Quando a dieta é iniciada sem indicação médica, podem surgir carências nutricionais relevantes e até ganho de peso. Muitos produtos “gluten free” industrializados são ricos em amido refinado, açúcares e gorduras saturadas, com menor teor de fibras e proteínas, favorecendo uma alimentação energética demais e pobre em micronutrientes essenciais para o crescimento.
Quais são os principais desafios nutricionais da dieta sem glúten
Um dos pontos centrais da revisão é que a dieta sem glúten na infância exige planejamento detalhado para não comprometer crescimento, composição corporal e desenvolvimento cognitivo. O padrão alimentar baseado em pães, bolos e biscoitos sem glúten industrializados tende a reduzir fibras e aumentar carboidratos simples e gorduras, inclusive com impacto no risco cardiometabólico.
Entre os desafios mais citados estão fatores que podem afetar tanto crianças com diagnóstico estabelecido quanto aquelas que seguem a restrição por opção familiar, sem supervisão nutricional contínua:
- Menor aporte de fibras: com a retirada de trigo, centeio e cevada, diminui a ingestão de grãos integrais, o que impacta o trânsito intestinal e a saúde da microbiota.
- Redução de proteínas de boa qualidade: alguns produtos sem glúten utilizam farinhas de baixo teor proteico, prejudicando o aporte total diário.
- Deficiências de micronutrientes: especialmente ferro, folato, vitamina B12, vitamina D, cálcio, magnésio e zinco, fundamentais para ossos, sangue e sistema nervoso.
- Risco cardiometabólico: itens prontos para consumo podem conter gorduras saturadas e açúcares em excesso, favorecendo ganho de peso e alterações metabólicas.

Como montar uma dieta infantil sem glúten mais equilibrada
A revisão destaca que é possível reduzir muitos desses riscos ao estruturar a alimentação em torno de alimentos naturalmente sem glúten, priorizando variedade e qualidade. Em vez de depender apenas de produtos industrializados específicos, a dieta pode ser construída com base em cereais integrais alternativos, leguminosas, frutas e hortaliças, além de fontes adequadas de proteína de alto valor biológico.
Estratégias práticas sugeridas por especialistas incluem valorizar pseudocereais, leguminosas e alimentos fortificados, além de planejar lanches com menor teor de açúcar e gordura.
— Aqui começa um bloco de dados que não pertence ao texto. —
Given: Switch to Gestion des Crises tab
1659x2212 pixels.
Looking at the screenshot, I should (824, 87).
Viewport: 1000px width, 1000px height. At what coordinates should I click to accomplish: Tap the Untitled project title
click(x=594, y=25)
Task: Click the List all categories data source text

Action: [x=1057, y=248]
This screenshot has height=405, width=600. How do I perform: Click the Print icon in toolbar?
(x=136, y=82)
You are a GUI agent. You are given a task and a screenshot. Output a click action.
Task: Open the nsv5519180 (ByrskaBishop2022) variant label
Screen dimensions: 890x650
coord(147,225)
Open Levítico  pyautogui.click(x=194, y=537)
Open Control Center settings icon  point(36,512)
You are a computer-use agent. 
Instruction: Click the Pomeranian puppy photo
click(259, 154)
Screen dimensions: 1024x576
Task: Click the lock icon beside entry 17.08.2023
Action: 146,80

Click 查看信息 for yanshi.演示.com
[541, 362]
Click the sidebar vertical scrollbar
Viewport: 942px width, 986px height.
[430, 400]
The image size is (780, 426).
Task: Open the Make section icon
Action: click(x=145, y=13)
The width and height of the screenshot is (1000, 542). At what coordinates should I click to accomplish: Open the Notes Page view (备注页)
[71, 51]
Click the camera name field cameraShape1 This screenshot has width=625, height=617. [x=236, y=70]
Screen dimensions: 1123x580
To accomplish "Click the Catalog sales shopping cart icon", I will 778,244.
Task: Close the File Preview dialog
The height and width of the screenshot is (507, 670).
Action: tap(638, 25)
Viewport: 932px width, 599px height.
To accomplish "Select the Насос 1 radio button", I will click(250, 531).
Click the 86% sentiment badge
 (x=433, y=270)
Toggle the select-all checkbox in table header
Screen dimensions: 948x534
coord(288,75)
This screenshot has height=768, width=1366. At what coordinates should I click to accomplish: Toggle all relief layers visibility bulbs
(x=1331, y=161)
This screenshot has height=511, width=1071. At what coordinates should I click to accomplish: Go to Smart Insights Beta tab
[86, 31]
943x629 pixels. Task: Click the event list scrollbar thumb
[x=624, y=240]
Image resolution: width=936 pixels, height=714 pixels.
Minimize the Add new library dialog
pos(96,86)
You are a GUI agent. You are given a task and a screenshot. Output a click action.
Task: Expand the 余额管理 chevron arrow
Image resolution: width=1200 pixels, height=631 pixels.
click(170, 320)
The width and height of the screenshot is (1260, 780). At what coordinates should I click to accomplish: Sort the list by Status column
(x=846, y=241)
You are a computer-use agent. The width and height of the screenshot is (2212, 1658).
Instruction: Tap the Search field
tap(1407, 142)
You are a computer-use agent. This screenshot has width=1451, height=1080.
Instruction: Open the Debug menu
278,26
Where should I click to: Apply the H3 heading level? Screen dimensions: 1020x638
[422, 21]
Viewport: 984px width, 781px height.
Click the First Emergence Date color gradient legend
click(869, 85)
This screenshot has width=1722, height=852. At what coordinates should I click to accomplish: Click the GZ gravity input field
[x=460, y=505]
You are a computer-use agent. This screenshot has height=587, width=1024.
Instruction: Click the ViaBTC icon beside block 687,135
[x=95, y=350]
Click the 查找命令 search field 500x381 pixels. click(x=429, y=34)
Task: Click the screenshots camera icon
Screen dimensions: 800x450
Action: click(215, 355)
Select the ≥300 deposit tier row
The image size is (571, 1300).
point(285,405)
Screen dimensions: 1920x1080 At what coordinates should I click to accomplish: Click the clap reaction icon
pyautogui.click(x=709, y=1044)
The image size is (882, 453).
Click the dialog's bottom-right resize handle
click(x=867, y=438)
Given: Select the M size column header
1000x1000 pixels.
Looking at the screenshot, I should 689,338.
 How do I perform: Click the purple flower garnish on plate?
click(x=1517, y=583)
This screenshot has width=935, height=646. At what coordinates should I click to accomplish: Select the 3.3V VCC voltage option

O acompanhamento por pediatra e nutricionista permite monitorar peso, estatura, exames laboratoriais e sinais de deficiência, além de ajustar a rotina escolar e social, reduzindo o impacto emocional de uma dieta restritiva.
Quais impactos vão além do prato no crescimento e na rotina social
Para além dos nutrientes, a alimentação sem glúten pode influenciar o crescimento, o comportamento e o bem-estar emocional da criança. Em indivíduos com doença celíaca não diagnosticada ou tratados de forma inadequada, há relatos de baixa estatura, atraso puberal, fadiga frequente e dificuldades escolares, possivelmente relacionados a carências nutricionais e inflamação intestinal contínua.
Em crianças sem indicação clínica clara, o excesso de restrições alimentares pode favorecer comportamentos alimentares rígidos e até quadros compatíveis com transtornos alimentares, especialmente na adolescência. Por isso, especialistas recomendam que a retirada do glúten em crianças seja sempre precedida por avaliação médica completa, fazendo da dieta sem glúten uma ferramenta terapêutica alinhada ao diagnóstico e ao crescimento saudável.